Dari timur, Islam masuk melalui pengaruh Malaka. Para pedagang menyusuri aliran sungai-sungai Indragiri dan Kampar untuk berdagang emas hingga mencapai Selat Malaka. Ketika pengaruh Kesultanan Malaka menjadi dominan, Islam turut tersebar melalui relasi-relasi dagang kerajaan hingga tersemai di kawasan luhak nan tigo.
Pada masa-masa ini, surau-surau berdiri di tanah Minang dan para pemuka agama bergelar tuanku bermunculan untuk mengajarkan agama serta berdakwah. Adopsi agama Islam di Tanah Minang masuk dengan perlahan-lahan dan damai.
Agama yang masuk lewat perdagangan, seperti di Jawa, umumnya sanggup hidup bersisian dengan adat. Tanpa mampu hidup berdampingan tentunya perdagangan takkan berjalan dengan baik. Di sini, harmoni menjadi sebuah keniscayaan.

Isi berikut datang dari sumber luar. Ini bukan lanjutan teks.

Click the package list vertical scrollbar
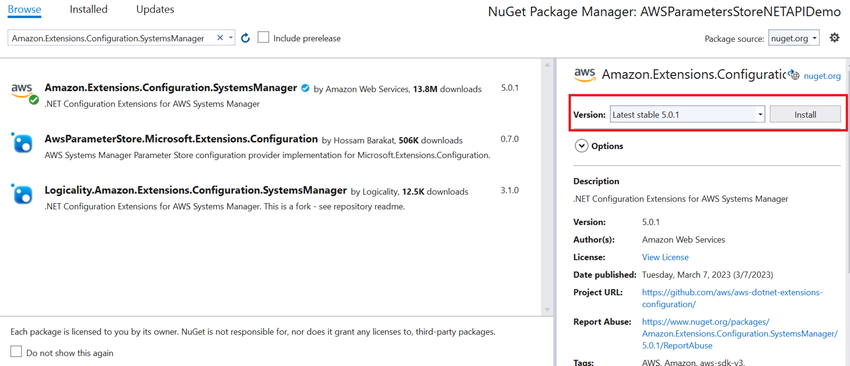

Masyarakat Minang mempunyai dua struktur sosial, masyarakat yang mengemban lareh koto piliang bersifat aristokratis dan masyarakat yang mengemban lareh bodi caniago mengutamakan musyawarah untuk mufakat. Adat mengatur berbagai soal kehidupan dan tata cara penyelesaian masalah, serta sudah ratusan tahun menjadi penyangga nan kokoh bagi kehidupan masyarakat di Bumi Minangkabau.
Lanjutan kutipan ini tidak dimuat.